Here’s What Muhammad Ali Meant To Black Louisville Natives Like Me

When I found out Muhammad Ali died, I knew I had to go home to Louisville to say goodbye.

Being black in Louisville sometimes feels like being invisible. When I tell people outside of the state where I am from, the response is often some form of “There are black people in Kentucky?!” And it makes sense. When you think of Kentucky, you think of white people in camouflage and cowboy boots and belt buckles that are way bigger than they functionally need to be. In the segregated South, the image that wins out is usually the white one.

The visibility of black Louisville is an issue inside the city, too. I was born and raised in the West End of the city, which is predominantly black, and it often feels like we've all been tossed inside a box and left to fend for ourselves as the murder rate creeps ever higher. Louisville is one of the cities regularly featured on A&E’s true crime show The First 48, and I have lost count of all the times I’ve recognized a street or house near my own in an episode. When I’m driving through the same streets, the asphalt crumbles into potholes because all the attention is focused on the other end of town. Factor in a history of tense race relations with the police and that feeling of invisibility increases; when the ones who are supposed to protect you are the ones killing you, whom do you appeal to for help?
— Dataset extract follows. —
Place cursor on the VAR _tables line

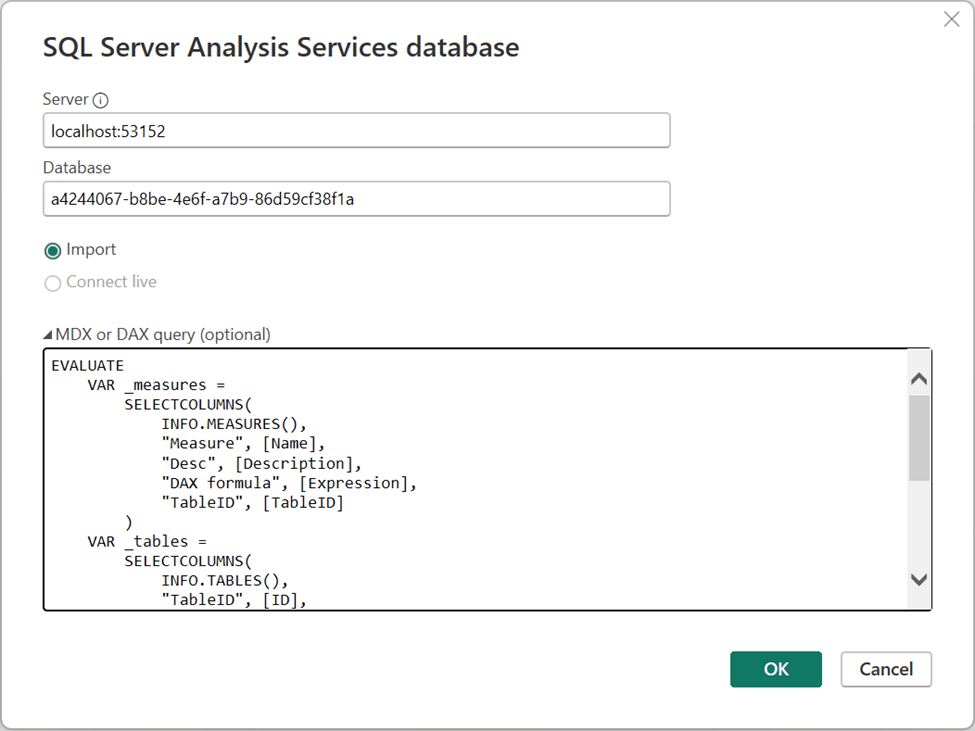click(146, 542)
Some days people see us, usually during the Kentucky Derby when the world turns its attention to the state for two minutes. The “most exciting two minutes in sports,” sure, but two little minutes that nonetheless emphasize the horses more so than the people. Other days, we are phantoms, we are rumors, people the rest of the city and world have heard whispers of but never bothered to look for.

This isn’t unique to Louisville, of course — to be black in any society still strangled by the toxicity of segregation and white supremacy is to be cast aside and forgotten — and it isn’t all there is to the city. Louisville is also a joy, a bright, clean, artsy city full of warm and helpful people and some of the best food you’ll ever eat in your life. It’s a gem of a city that most people won’t even see because there’s not exactly a line waiting to go visit any place in Kentucky just for fun. And that’s OK. That’s y'all’s loss. I didn’t appreciate my city myself until I left it, and that was partially out of stubbornness; once I moved to the East Coast I double-downed on my Southernness as I noticed that people liked to try to discount me because of it, pat me on the head and tell me how cute my accent is when I’m trying to tell them something important or make a point, ask me if I have a horse and if the grass is really blue. I have become loud about where I am from, singing its praises every time I get the chance. Just like Muhammad Ali did.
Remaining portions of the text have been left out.